(Data provided begins)
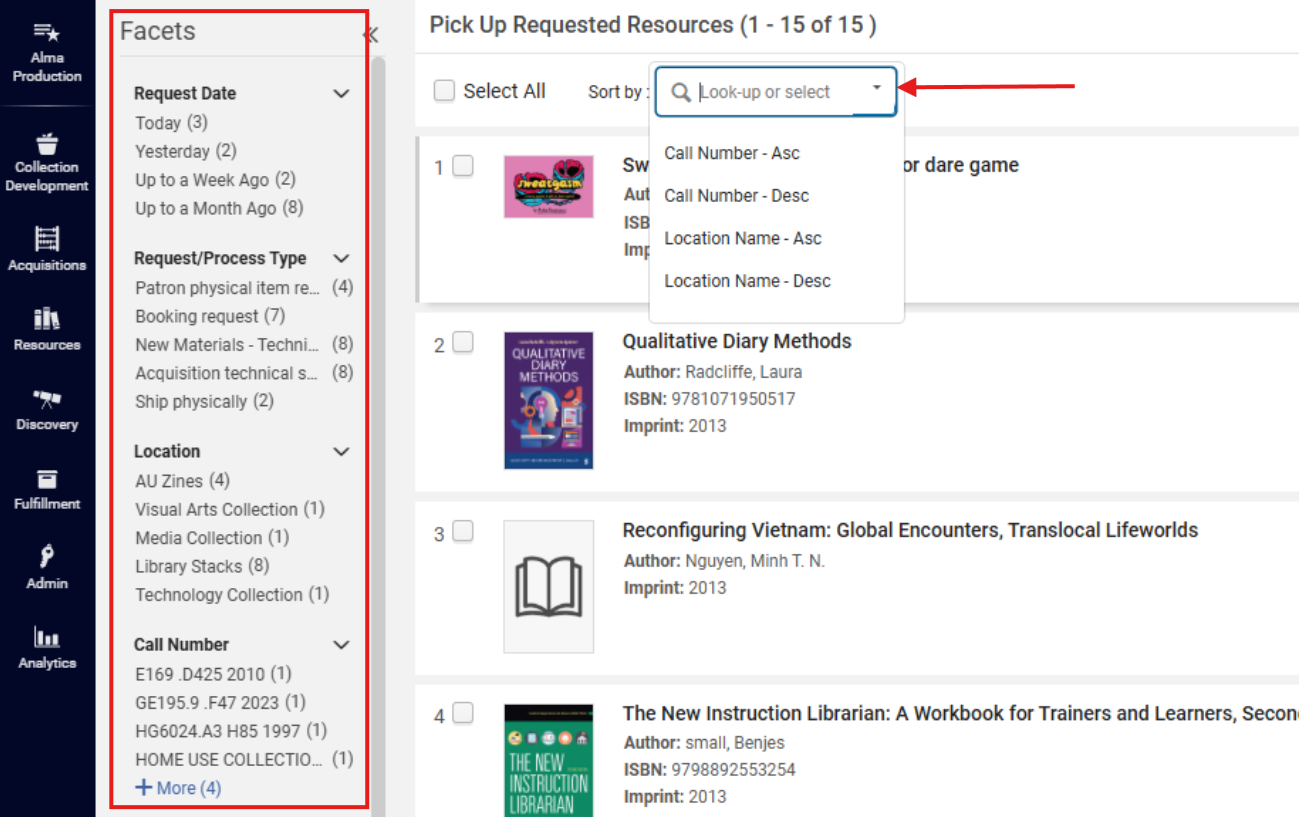Collapse the Request Date facet section
The height and width of the screenshot is (817, 1299).
(341, 94)
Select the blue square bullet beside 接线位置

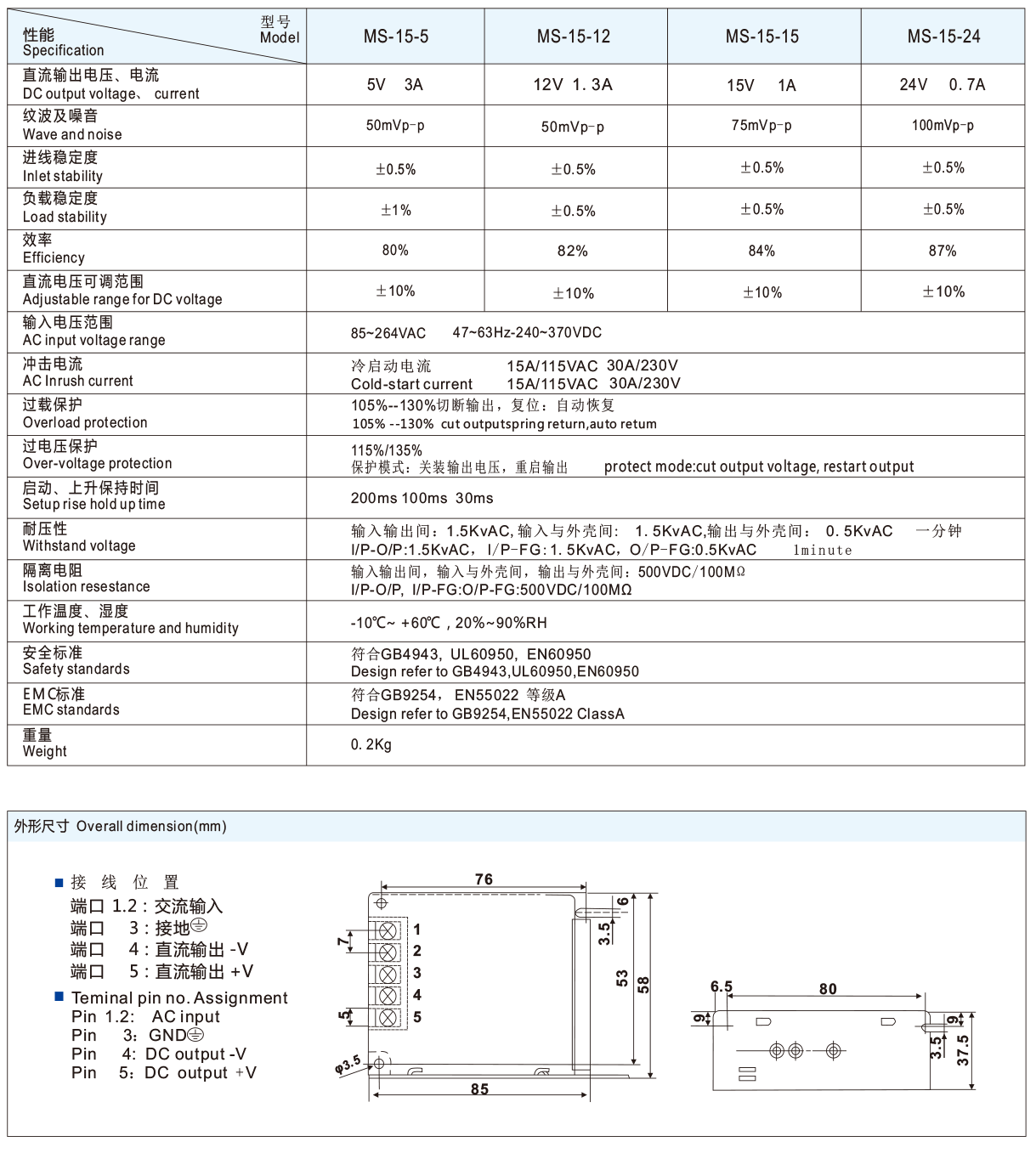coord(58,882)
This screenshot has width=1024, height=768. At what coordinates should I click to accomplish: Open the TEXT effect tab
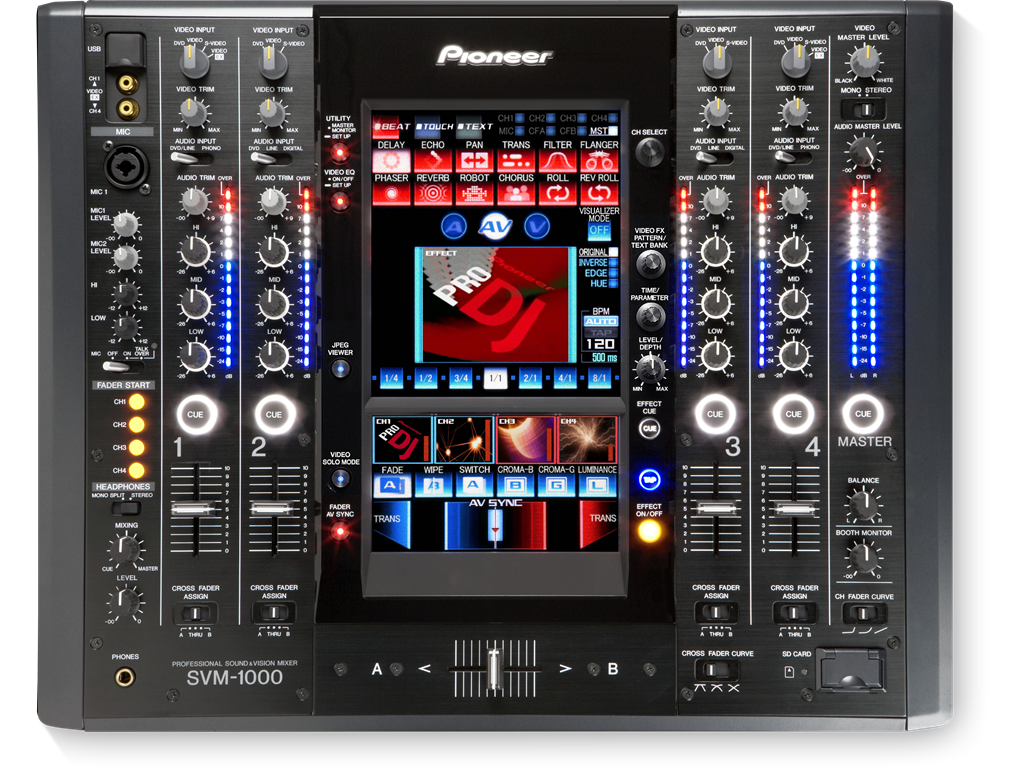click(476, 127)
(Data provided ends)
◆ **What you need to do**: Output exactly the lines from the one that has "Select the blue square bullet beside 接线位置" through the end of the data. Do not include pictures.

◆ **Response area**:
Select the blue square bullet beside 接线位置

coord(58,882)
This screenshot has width=1024, height=768. At what coordinates should I click to accomplish: Open the TEXT effect tab
click(476, 127)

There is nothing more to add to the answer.